Just when the naysayers were claiming that the best of Ram Gopal Varma is well past him, the filmmaker has returned with his movie 'Nishabd'. Given its unconventional theme, the movie, expectedly, has got a very poor box-office opening. But box-office is not a yardstick to judge a film's quality. It only gauges its popularity with masses.
Critics, whose job it is to dissect and evaluate, are apparently divided over 'Nishabd'. Noted film critic Subhash K Jha has given the film four stars out of five.
In Jha's own words, the film "leaves you speechless".

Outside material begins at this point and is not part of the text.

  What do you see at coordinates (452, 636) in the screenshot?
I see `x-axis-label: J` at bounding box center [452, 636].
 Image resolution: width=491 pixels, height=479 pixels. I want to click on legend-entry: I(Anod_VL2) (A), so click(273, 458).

"The luminous language of 'Nishabd' makes you grope for new words to describe the experience of watching a film that unfolds like the petals of a wild but tender flower…Nishabd elevates the traditional language of cinema to the plane of unrhymed poetry."
Our own AKC critic has given the film four stars out of five. (You can check the movie review at Nishabd .)
On the other hand, trade analyst and critic Taran Adarsh has given the film just two stars. Adarsh found the movie too slow in the second half.
"The penultimate reels are a downer. The man cannot erase Jiah from his memory and the film ends on this note. Besides being a bold ending, it comes across as too abrupt," writes Adarsh.
Another critic Rajiv Masand more or less agrees with Adarsh. Masand, too, found the movie slow in parts but he says the slow pace adds to the feeling of loneliness, which the film is about. He gives the film 3 stars.
"A compromise ending to a bold, brave story. For the most part, Nishabd is watchable because it's held together by a truly awe-inspiring performance by Amitabh Bachchan," writes Masand.
Film critic Nikhat Kazmi believes that Nishabd 'might' have "ended up as landmark cinema if Ramu had dared to break the mould a bit more and not been wary of the moral police."
On the other hand, rediff.com critic Raja Sen found 'Nishabd' "a powerful film".
"Overall, Nishabd is a powerful film -- more than you might initially think. It humanises a strong, scandalous subject and succeeds in making it alarmingly commonplace, extremely possible," writes Sen.
In a television interview, Amitabh Bachchan himself has said that he was surprised to see that Ramu has made "such a sensitive film".